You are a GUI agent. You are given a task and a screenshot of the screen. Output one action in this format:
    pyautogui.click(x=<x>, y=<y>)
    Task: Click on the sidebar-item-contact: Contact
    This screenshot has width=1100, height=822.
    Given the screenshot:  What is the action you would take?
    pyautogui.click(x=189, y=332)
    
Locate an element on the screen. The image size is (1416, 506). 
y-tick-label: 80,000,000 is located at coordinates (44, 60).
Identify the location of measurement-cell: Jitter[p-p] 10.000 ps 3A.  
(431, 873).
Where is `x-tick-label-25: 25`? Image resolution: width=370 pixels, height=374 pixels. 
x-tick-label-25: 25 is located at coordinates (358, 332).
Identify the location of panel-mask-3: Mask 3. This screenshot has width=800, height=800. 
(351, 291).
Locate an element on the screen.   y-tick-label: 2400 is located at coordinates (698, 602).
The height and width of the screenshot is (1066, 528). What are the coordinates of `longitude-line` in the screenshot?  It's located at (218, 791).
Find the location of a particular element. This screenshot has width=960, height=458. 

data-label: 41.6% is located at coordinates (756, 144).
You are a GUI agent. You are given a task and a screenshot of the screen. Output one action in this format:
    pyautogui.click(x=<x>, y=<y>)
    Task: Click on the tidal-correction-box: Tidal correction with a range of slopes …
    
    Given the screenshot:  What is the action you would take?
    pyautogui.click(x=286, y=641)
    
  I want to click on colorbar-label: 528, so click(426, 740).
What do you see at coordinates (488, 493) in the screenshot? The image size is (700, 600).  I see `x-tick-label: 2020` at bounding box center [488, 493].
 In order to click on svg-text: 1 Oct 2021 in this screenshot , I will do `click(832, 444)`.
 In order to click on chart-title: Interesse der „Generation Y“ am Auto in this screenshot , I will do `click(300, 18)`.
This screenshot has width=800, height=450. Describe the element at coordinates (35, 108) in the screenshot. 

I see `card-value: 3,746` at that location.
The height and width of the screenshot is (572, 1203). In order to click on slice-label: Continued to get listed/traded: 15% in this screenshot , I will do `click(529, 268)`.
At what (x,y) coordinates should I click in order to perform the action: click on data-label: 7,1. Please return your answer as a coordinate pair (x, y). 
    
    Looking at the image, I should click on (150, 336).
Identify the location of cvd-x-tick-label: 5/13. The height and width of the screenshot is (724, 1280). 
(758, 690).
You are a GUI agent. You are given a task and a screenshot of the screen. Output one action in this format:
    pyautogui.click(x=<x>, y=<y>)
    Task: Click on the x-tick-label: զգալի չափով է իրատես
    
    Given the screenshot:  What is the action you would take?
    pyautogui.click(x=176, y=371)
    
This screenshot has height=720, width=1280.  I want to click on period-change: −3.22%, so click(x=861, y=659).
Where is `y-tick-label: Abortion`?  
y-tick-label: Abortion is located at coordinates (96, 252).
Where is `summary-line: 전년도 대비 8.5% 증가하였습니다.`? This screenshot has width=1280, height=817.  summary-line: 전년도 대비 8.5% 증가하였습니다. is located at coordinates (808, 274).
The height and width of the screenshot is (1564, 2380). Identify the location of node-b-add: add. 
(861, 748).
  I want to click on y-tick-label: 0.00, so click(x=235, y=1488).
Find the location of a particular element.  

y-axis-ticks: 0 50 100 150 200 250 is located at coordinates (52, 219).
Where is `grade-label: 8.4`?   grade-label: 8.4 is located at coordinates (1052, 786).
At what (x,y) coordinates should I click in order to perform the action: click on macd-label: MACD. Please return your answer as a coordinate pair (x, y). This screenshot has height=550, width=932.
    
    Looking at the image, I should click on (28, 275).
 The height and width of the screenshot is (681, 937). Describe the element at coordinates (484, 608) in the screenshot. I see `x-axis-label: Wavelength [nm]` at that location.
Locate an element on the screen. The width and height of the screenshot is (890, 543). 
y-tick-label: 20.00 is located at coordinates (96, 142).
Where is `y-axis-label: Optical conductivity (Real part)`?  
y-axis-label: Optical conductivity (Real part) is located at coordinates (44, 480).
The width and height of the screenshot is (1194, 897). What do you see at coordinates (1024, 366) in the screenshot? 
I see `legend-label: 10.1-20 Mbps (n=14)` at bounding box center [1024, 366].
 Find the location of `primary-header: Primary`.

===============

**Directive:** Return the lines from the one with "The height and width of the screenshot is (1066, 528)." through the one with "The height and width of the screenshot is (572, 1203)." in the records above as a JSON list of strings, one string per line, with blank lines omitted.

**Output for this task:**
[
  "The height and width of the screenshot is (1066, 528). What are the coordinates of `longitude-line` in the screenshot?  It's located at (218, 791).",
  "Find the location of a particular element. This screenshot has width=960, height=458. ",
  "data-label: 41.6% is located at coordinates (756, 144).",
  "You are a GUI agent. You are given a task and a screenshot of the screen. Output one action in this format:",
  "    pyautogui.click(x=<x>, y=<y>)",
  "    Task: Click on the tidal-correction-box: Tidal correction with a range of slopes …",
  "    Given the screenshot:  What is the action you would take?",
  "    pyautogui.click(x=286, y=641)",
  "  I want to click on colorbar-label: 528, so click(426, 740).",
  "What do you see at coordinates (488, 493) in the screenshot? The image size is (700, 600).  I see `x-tick-label: 2020` at bounding box center [488, 493].",
  " In order to click on svg-text: 1 Oct 2021 in this screenshot , I will do `click(832, 444)`.",
  " In order to click on chart-title: Interesse der „Generation Y“ am Auto in this screenshot , I will do `click(300, 18)`.",
  "This screenshot has width=800, height=450. Describe the element at coordinates (35, 108) in the screenshot. ",
  "I see `card-value: 3,746` at that location.",
  "The height and width of the screenshot is (572, 1203). In order to click on slice-label: Continued to get listed/traded: 15% in this screenshot , I will do `click(529, 268)`."
]